Progressive Voice is a weekly opinion column. The views and opinions expressed in this column are those of the author and do not necessarily reflect the views of ARLnow.com.
The bond program this year runs the gamut — $105.78 million for education, $60.24 million for Metro and transportation, $39.9 million for community infrastructure, and $13 million for parks and recreation. These proposals represent the next step in a long Arlington tradition of community investment, and our world-class public infrastructure and well-managed growth in Arlington are the end result.
But often lost in the big numbers of these bond programs is what makes them so effective — the fact that Arlington is not only investing, but living within its means. This fact was validated again in May of this year when Arlington announced that Moody’s, Fitch, and Standard & Poor’s again issued Arlington a triple/AAA bond rating for the 14th year in a row.
These ratings assess the likelihood that a municipality will repay investors the debts it owes; a triple/AAA rating means that repayment is virtually assured. Arlington was one of only 39 counties nationwide to receive this highest bond rating from all three agencies.
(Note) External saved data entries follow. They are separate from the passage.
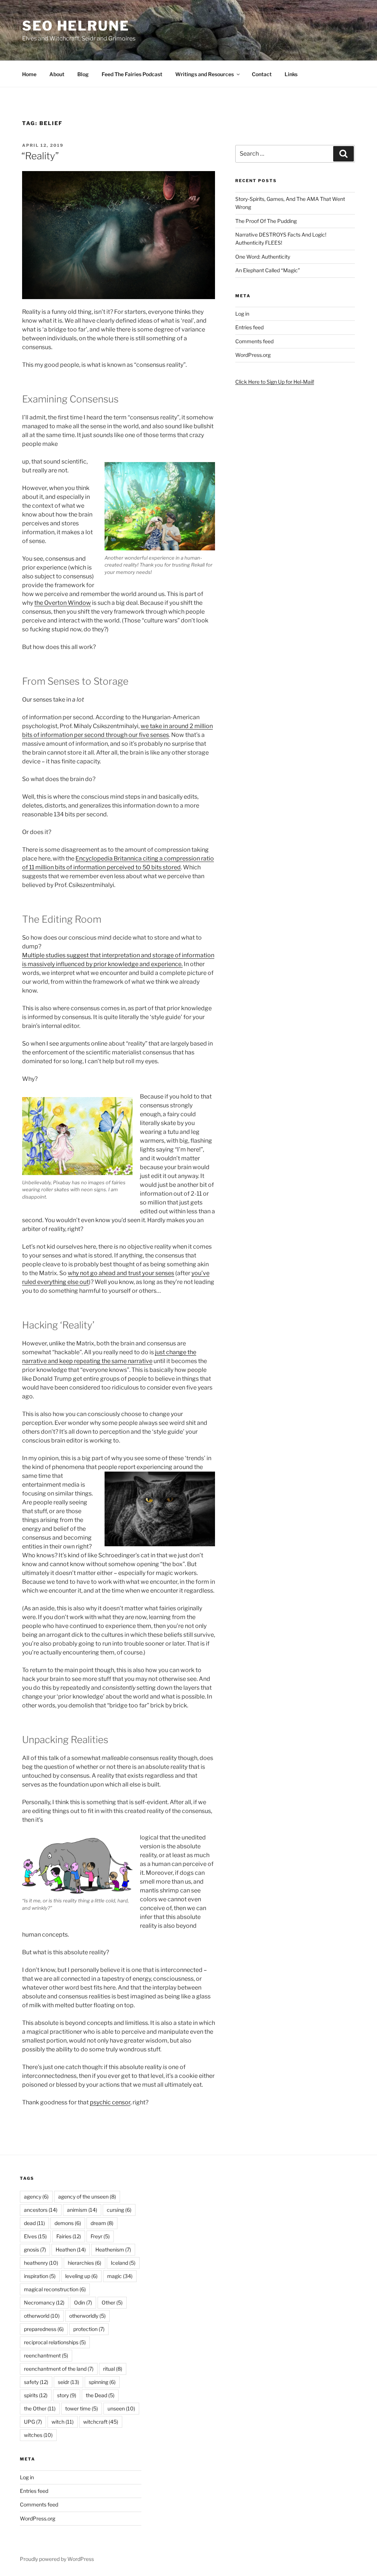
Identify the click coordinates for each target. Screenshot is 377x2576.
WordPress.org (253, 355)
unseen (121, 2408)
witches (38, 2435)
The benefit of this rating is manifest each year in the market. In May of this year, for example, Arlington announced that it received a 2.8 percent interest rate for a $65 million general obligation bond sale. Counties with bond ratings of AA, A, or lower generally experience interest rates more than 3 or 4 percent, or even higher to secure the same amount of funding.
This is not rocket science. If a county has its budget in order, and a prudent planning process in place, investors want to invest in that county, and are willing to offer favorable financial terms for the opportunity.
But what does that mean in real terms? It means that Arlington can spend far less of its tax dollars on debt service, and more on public programs than its peer jurisdictions. That means more dollars collected are actually spent on school construction, improved parks, transportation improvements, and the other public infrastructure we have come to expect in Arlington.
At a time when the news is peppered with examples of financial mismanagement — including a downgraded bond rating for the U.S. government — it should be reassuring to all Arlingtonians that we live in a community that stands as an exception to this trend.
Community investment is what made Arlington what it is, and the ability to continue to make investments at an affordable rate, and with responsible debt service, will help ensure Arlington’s continued success for many years to come.
Mike Lieberman is the Immediate Past Chair of the Arlington County Democratic Committee and a former member of the Arlington Fiscal Affairs Advisory Commission.